Ethiopia is the oldest independent country and the second most populous nation in Africa. It is located in the Horn of Africa, just north of the equator. It shares borders with Kenya, Somalia, Djibouti, Eritrea, Sudan and South Sudan. It is roughly twice the size of Texas. Ethiopia traces its history back to the ancient Axumite Empire. For most of its history, following the coming of Christianity to Ethiopia in the 3rd century AD, Ethiopia was ruled by a monarchy, said to be a dynastic line from King Solomon and Queen of Sheba, with strong ties to the Ethiopian Orthodox Church. The last Emperor of Ethiopia, Haile Selassie, was overthrown in 1974, during a period of revolution that eventually resulted in rule by a military committee known as the Derg until 1991. After the Derg fell to a coalition of rebel forces in 1991, and after a period of transitional government, a new constitution created the current Federal Democratic Republic of Ethiopia.

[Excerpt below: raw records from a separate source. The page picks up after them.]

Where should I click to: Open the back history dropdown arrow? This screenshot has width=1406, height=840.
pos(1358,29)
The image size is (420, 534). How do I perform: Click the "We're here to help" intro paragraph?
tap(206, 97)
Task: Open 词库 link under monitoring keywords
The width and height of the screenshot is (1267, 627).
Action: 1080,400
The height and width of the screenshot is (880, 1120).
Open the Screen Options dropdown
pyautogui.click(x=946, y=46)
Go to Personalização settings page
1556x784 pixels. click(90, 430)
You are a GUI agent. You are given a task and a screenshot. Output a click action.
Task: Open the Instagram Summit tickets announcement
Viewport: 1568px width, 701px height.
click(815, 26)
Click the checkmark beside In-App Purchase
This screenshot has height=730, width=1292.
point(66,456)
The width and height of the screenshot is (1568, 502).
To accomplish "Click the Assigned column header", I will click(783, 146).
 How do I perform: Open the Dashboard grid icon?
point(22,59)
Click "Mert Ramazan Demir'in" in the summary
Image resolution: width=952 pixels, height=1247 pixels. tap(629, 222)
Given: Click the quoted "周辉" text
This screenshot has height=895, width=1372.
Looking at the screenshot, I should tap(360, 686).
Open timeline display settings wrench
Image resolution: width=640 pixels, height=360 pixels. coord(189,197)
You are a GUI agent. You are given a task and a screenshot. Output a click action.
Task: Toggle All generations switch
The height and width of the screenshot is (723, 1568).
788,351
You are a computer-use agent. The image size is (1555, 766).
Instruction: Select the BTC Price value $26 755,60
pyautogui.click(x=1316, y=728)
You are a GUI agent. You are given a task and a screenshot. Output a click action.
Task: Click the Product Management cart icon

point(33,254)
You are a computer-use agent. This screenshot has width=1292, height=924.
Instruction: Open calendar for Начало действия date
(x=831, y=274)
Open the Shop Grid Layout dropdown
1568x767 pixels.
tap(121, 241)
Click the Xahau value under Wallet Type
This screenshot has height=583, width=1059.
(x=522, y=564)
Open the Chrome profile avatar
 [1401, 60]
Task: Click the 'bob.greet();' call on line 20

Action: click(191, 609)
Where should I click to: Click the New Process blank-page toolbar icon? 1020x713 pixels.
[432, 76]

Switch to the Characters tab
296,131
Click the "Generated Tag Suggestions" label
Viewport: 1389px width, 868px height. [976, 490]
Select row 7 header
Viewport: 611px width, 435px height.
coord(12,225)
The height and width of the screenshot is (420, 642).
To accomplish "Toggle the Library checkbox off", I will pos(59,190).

There are over 80 different ethnic groups and languages amongst the Ethiopian population, which is over 100 million. The official national language is Amharic, and English is promoted as the international language of trade and diplomacy. The Aerie Africa / CCC project is located in the Wolaita zone of the Southern Nation, Nationalities and Peoples Region in southern Ethiopia. The primary ethic and language group in the Wolaita zone is the Wolaita people (sometimes spelled Wolayta or Welayta). Wolaita is a language in the Omotic language family.
Depending on who is doing the measuring (WB, IMF, UN, etc.), the Ethiopian per-capita GDP is listed between $350 and $500 annual, which, regardless of the measuring organization, places it among the 10 poorest nations of the world. When adjusted for purchasing power parity, the picture improves slightly, but Ethiopia is still within the bottom 15 nations in the world. There is some good news, however, as Ethiopia has averaged about 10% annual GDP growth since 2005. This growth has itself presented challenges, such as inflation and a growing wealth divide. Ethiopia has also made strong strides towards many of the Millennium Development Goals, such as reducing child mortality, improving maternal health, improving access to primary education, and reducing extreme poverty.
Despite great strides in recent years, Ethiopia still struggles. Barely over 50% of the population has access to improved drinking water and more than 75% of the population does not have access to proper sanitation facilities. Only 40% of the adult population (age 15+) are considered literate, though Ethiopia has made education access improvements, with net enrollment in primary education now up to over 85% of the school-age population (stats from CIA World Fact Book, last accessed January 2015).